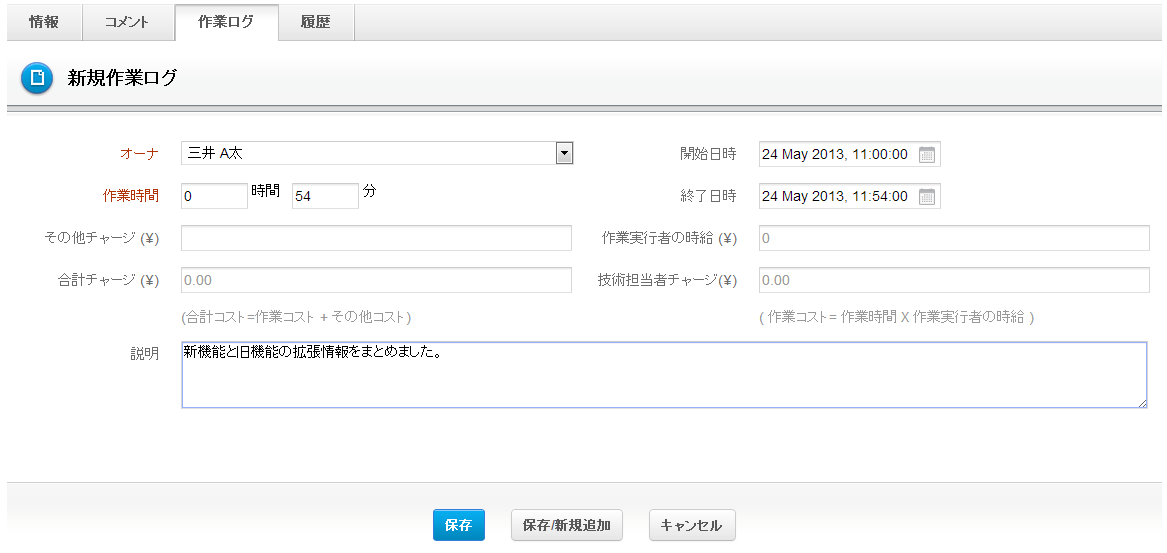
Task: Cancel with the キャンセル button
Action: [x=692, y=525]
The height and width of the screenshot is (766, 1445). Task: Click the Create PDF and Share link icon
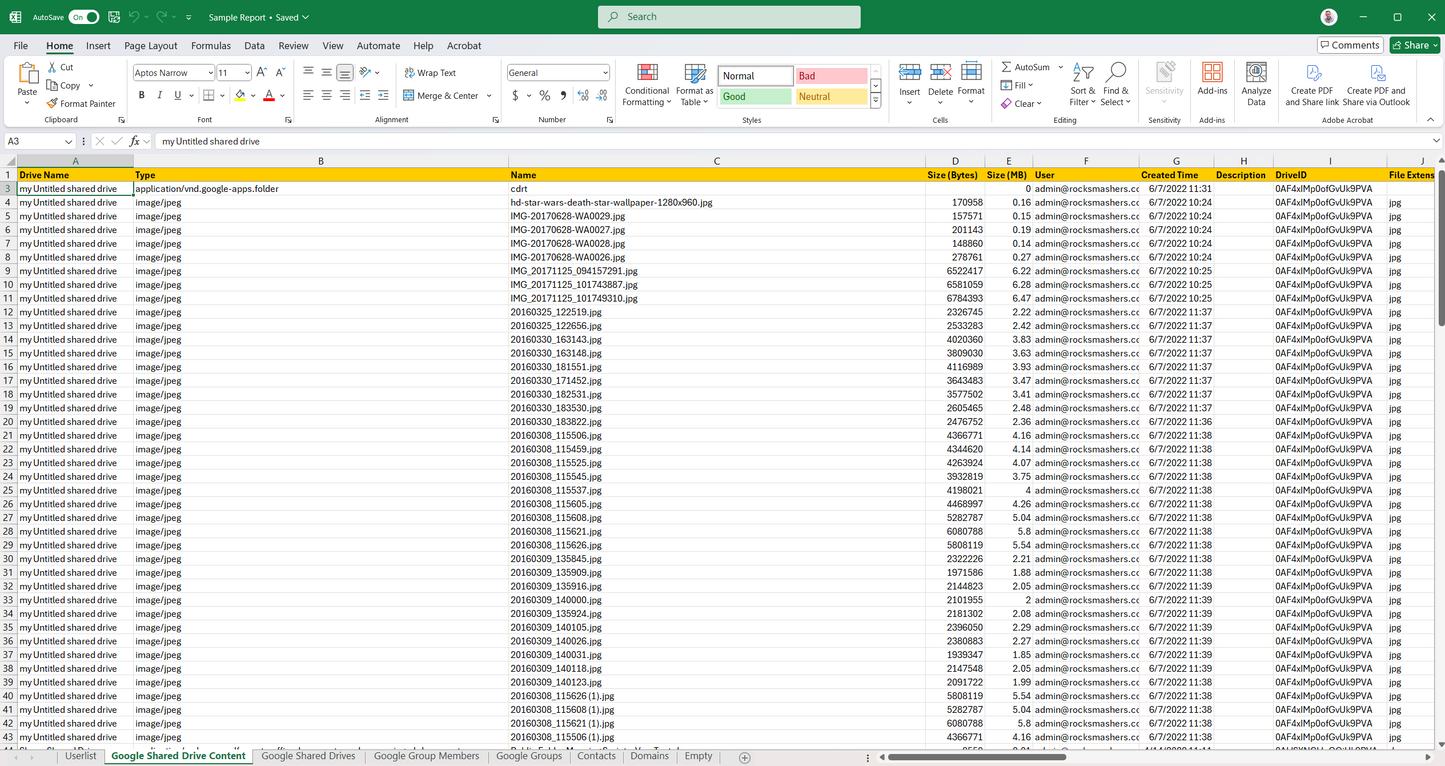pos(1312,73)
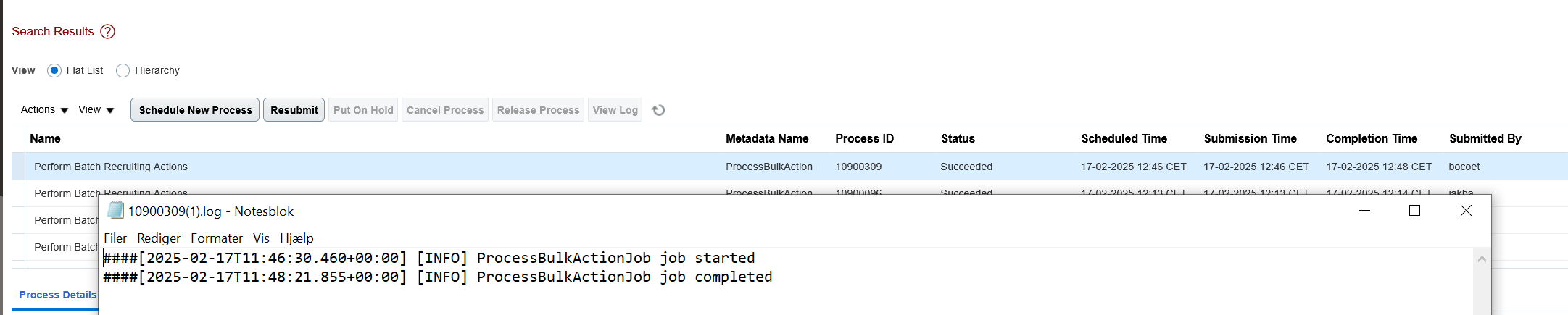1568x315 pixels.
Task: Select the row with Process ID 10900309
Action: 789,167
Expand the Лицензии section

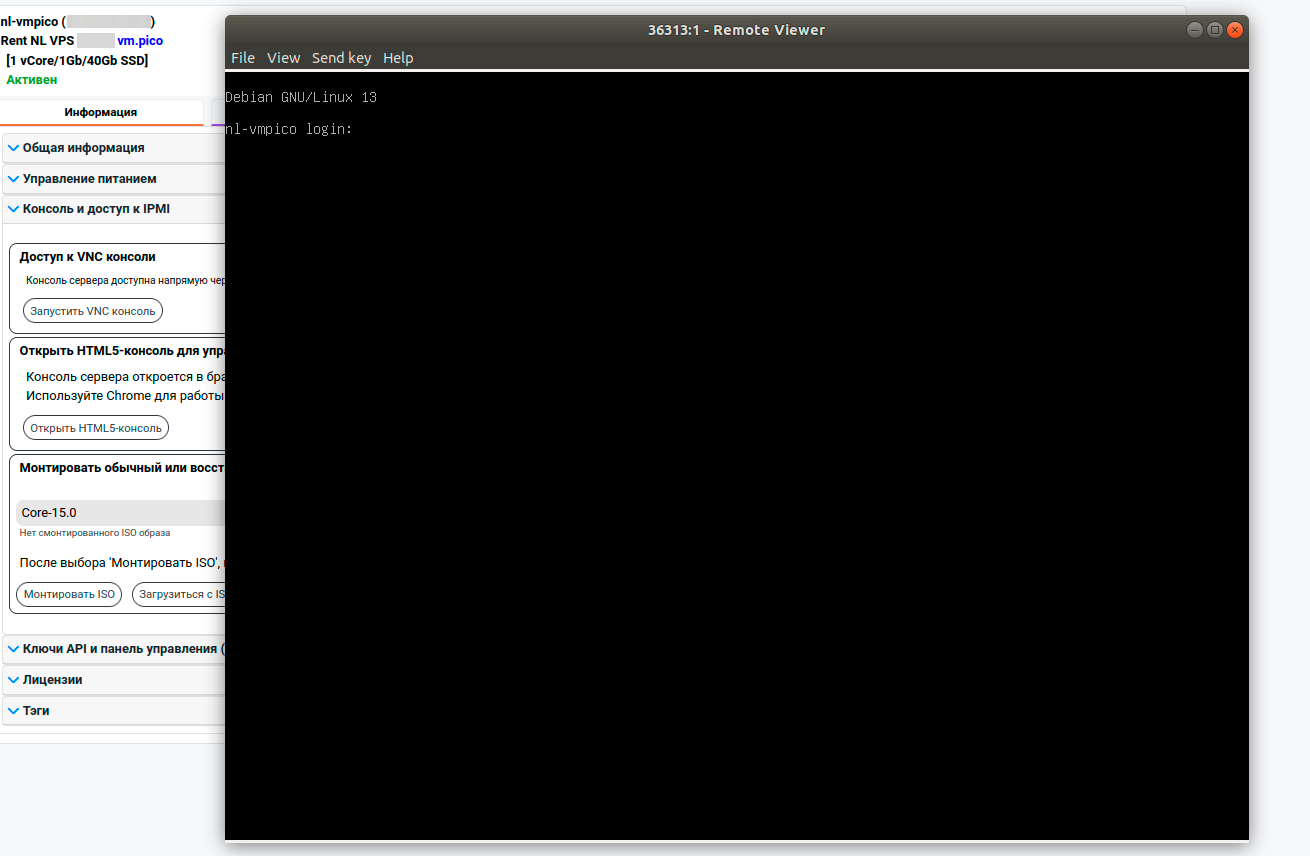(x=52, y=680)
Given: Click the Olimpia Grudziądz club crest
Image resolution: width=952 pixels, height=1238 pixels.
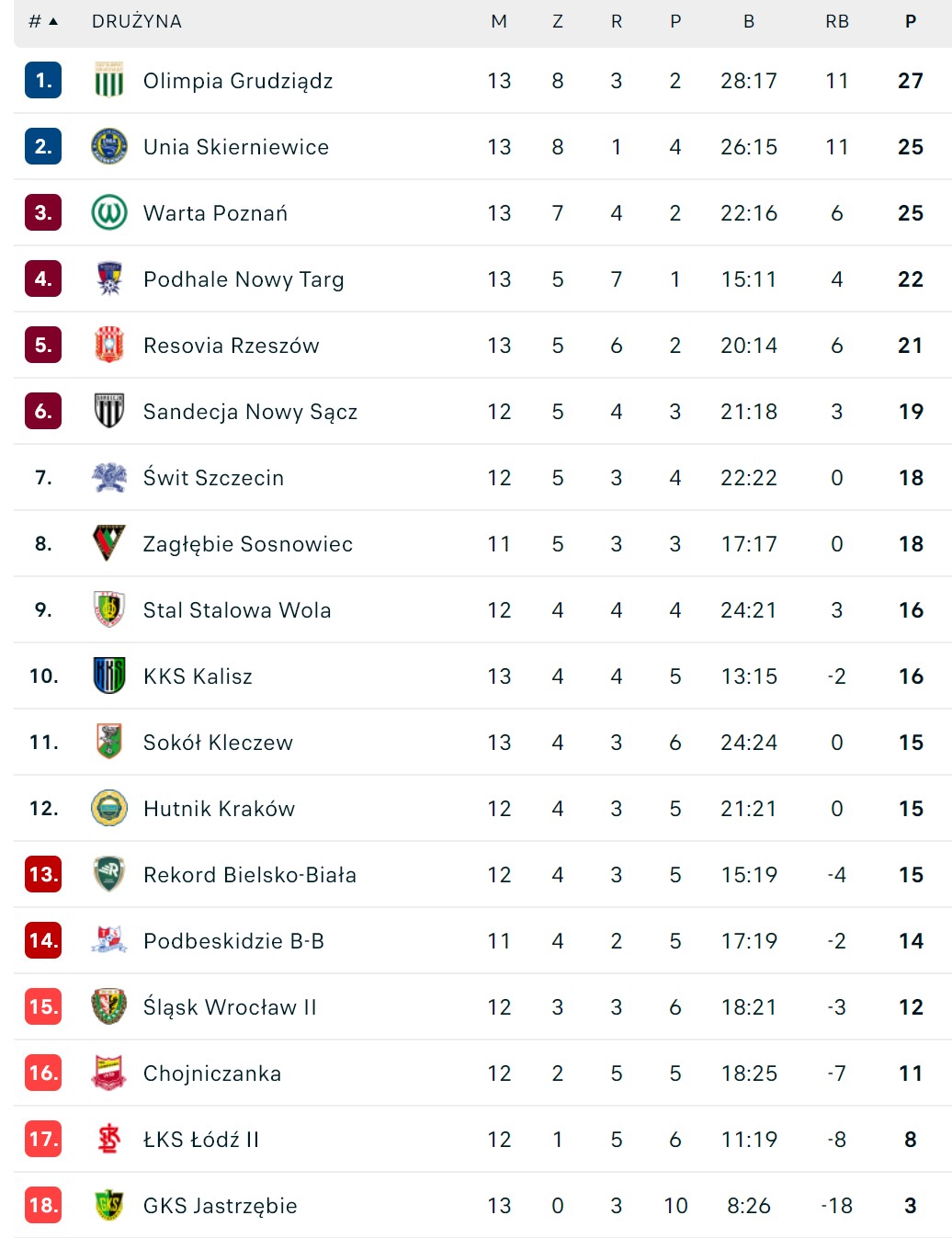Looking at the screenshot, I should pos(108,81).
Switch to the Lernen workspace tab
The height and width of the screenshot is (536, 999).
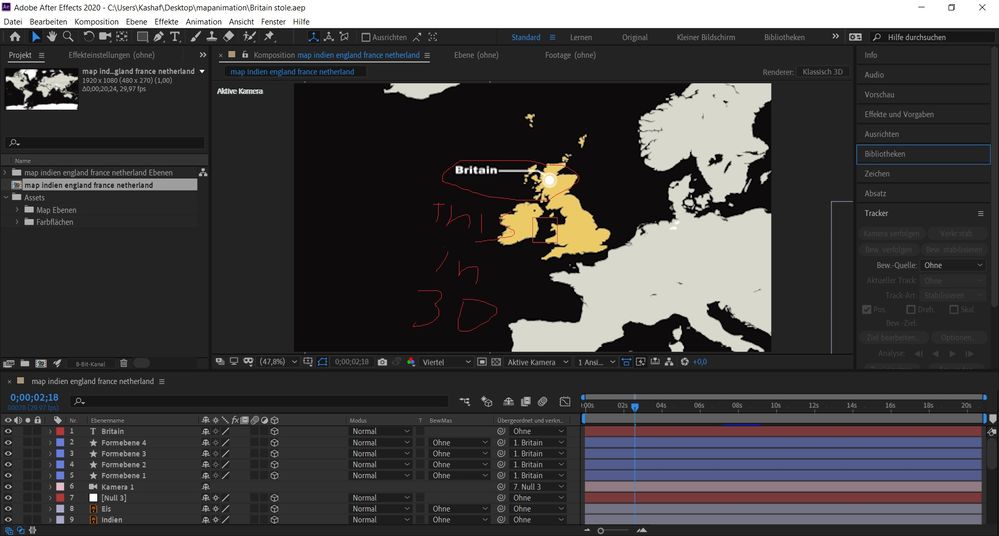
###
> _Your assignment_:
Transcribe word for word only the lines from the one with "Image resolution: width=952" through the end of the listing; every picture is to be omitted.

> _Task response_:
Image resolution: width=952 pixels, height=1238 pixels.
Looking at the screenshot, I should pos(108,81).
Switch to the Lernen workspace tab
The height and width of the screenshot is (536, 999).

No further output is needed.